A car park patrolled by casino security and a man in hi-vis, shorts and joggers carrying a plastic bag, looking for cigarette butts. Then marble stairs and escalators and psychedelic carpets and lights and bouncers and pokies and high heels. A constant heart throb of music.

I was lured to this fresh heterotopia as a story teller for the opening of the national seafood industry conference. That was the cool bit about being in the casino, because just about everyone at the conference were fisher folk and as I read from my book, I could almost hear their nods and smiles. They totally got what I was saying. Later I met Tasmanian lobster men (who complained about the seals), American and Indian delegates checking out the Australian commercial fishing scene, women-in-fishing advocates (who complained about the seals), South Australian crabbers, a vet nurse (husband to a fisherman who complained about the seals but wanted to protect them herself) and industry groups including the government fisheries mob (who complained, tinged with a grudging respect, about my old boss).

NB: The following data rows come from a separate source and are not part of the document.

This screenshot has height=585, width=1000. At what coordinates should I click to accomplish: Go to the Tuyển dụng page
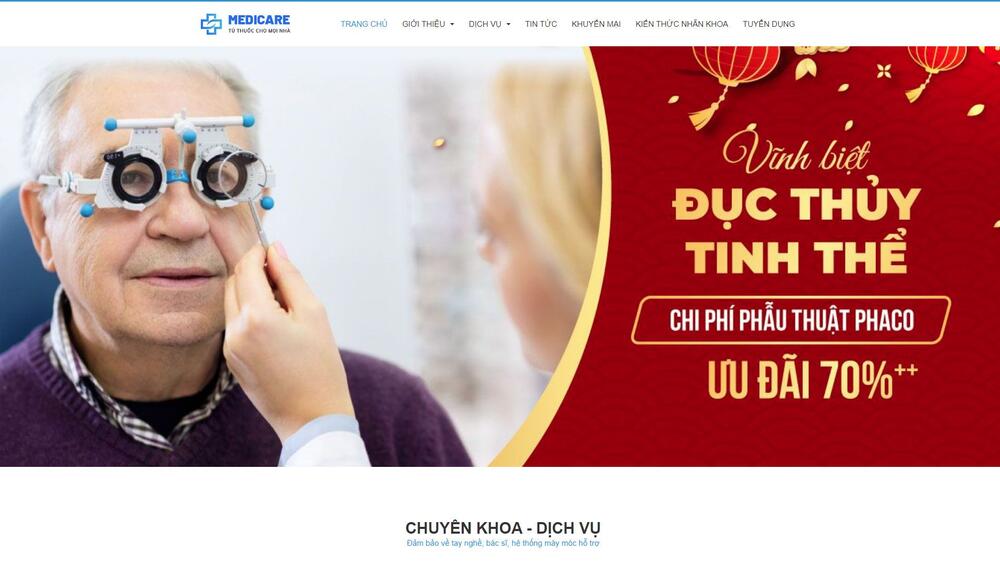coord(768,24)
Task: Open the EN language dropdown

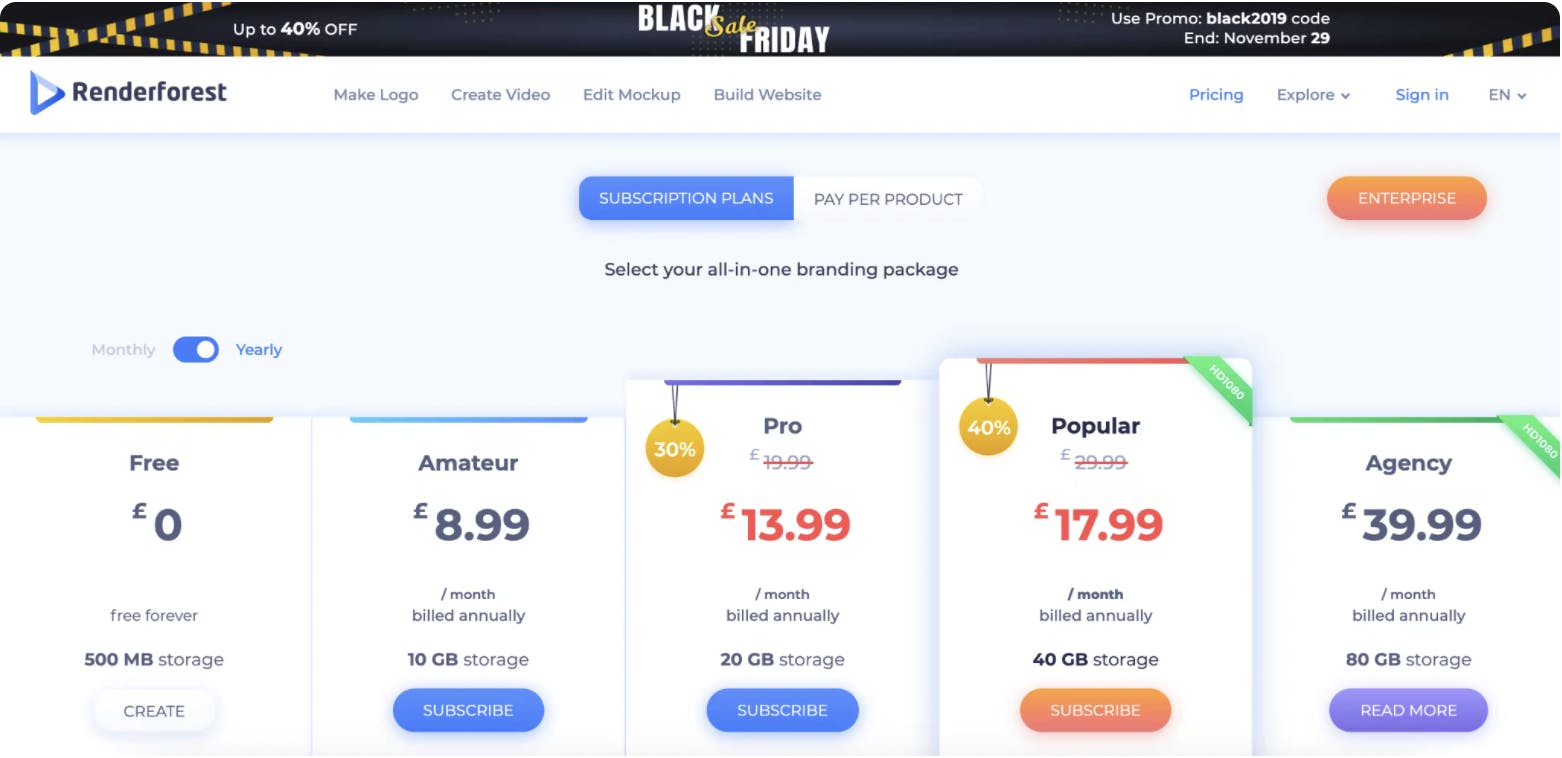Action: [x=1507, y=95]
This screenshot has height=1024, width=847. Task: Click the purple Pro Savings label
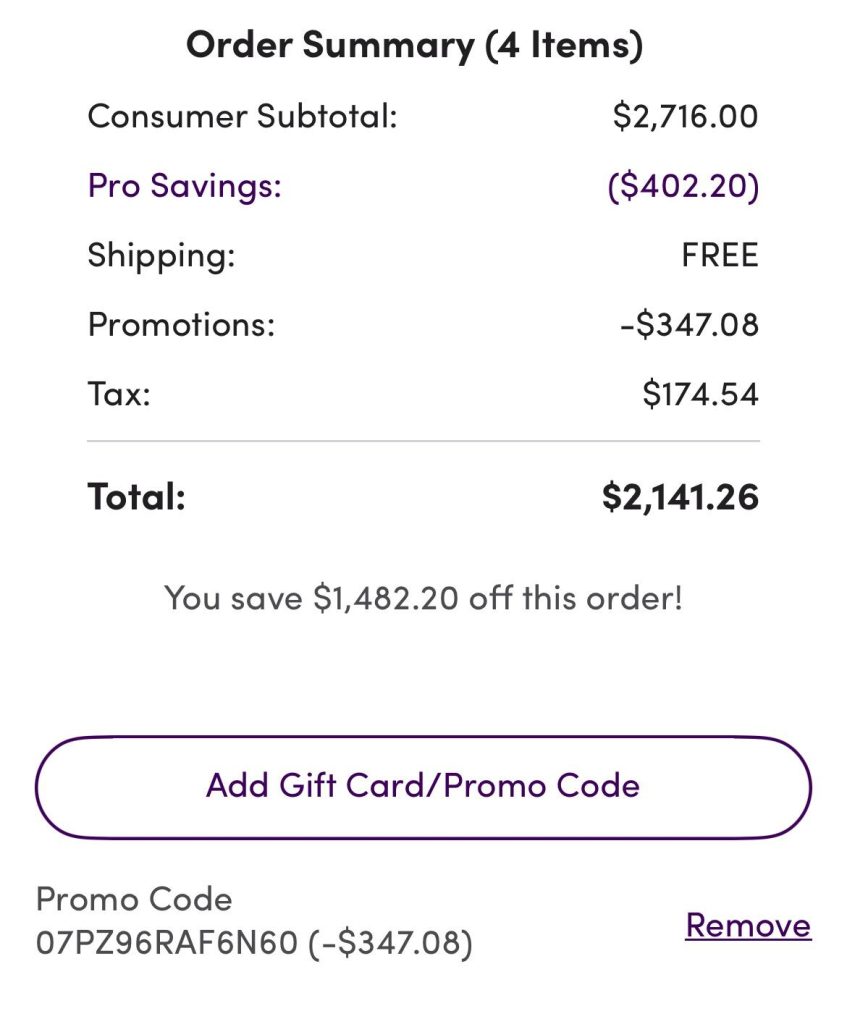(x=185, y=186)
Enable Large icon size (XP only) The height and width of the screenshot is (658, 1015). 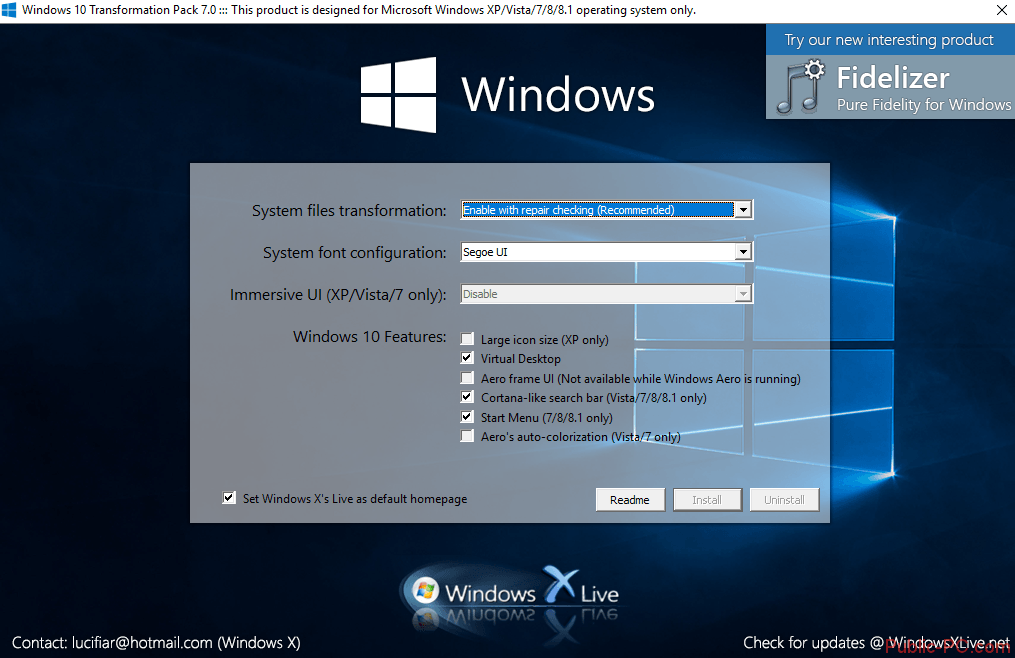(x=467, y=340)
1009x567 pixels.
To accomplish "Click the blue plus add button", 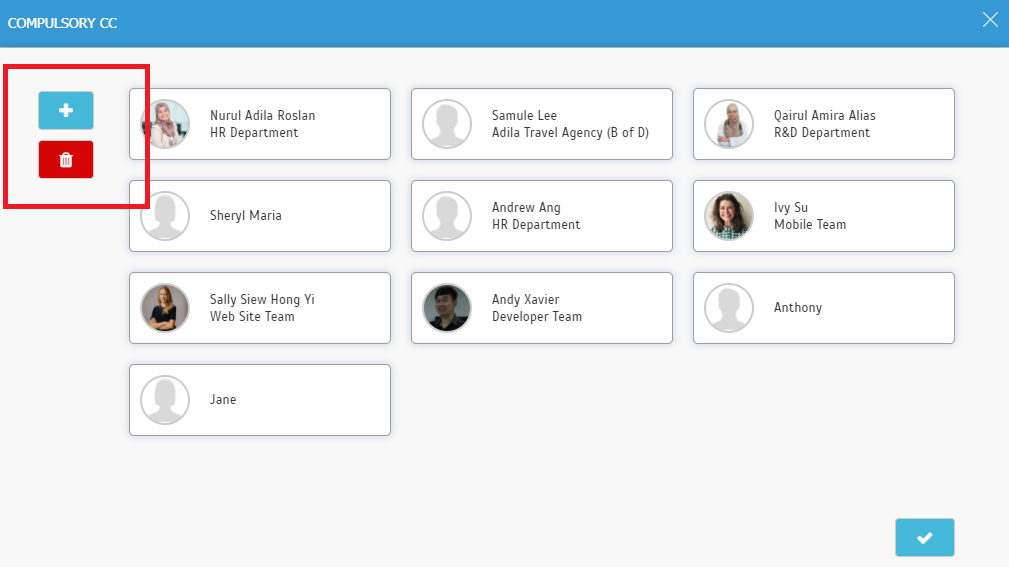I will click(66, 111).
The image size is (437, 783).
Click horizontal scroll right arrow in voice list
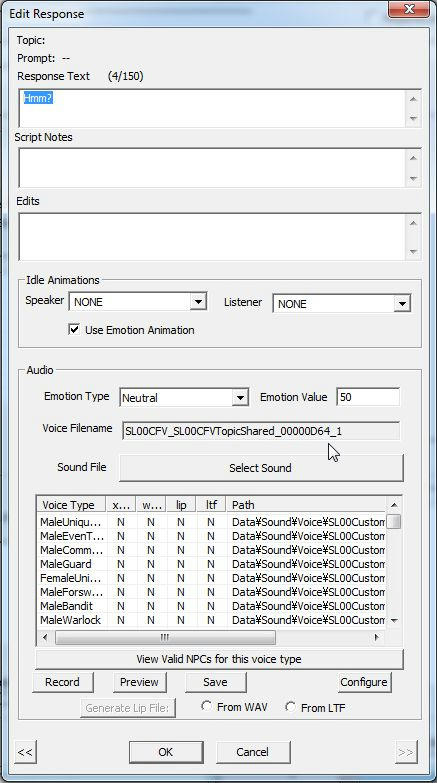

“They get a bit rowdy,” said K, who’d spent twelve months organising the event, “because they haven’t seen each other for ages. This is about the only time they get together.” And she was right. It was raucous, warm and collegial. After all that I drove to my daughter’s new house. Well, that’s a detour around the truth because I did get lost in the boondocks for an hour or so. Then I fell into a mattress on the floor and woke up the next morning to Pearlie and Gracie.

Gracie, ahh Gracie, grown so robust and talkative … I feel that generational heart skip when I look at my granddaughter. This child is of my own ilk, I think. She knows me. I know her. She is nearly three. I understand her moments of fury and cackling hilarity, her curiousity, aloofness and generosity.
“Nanna Sairwa,” she said, pointing to my tree necklace. “Can I put it on me?”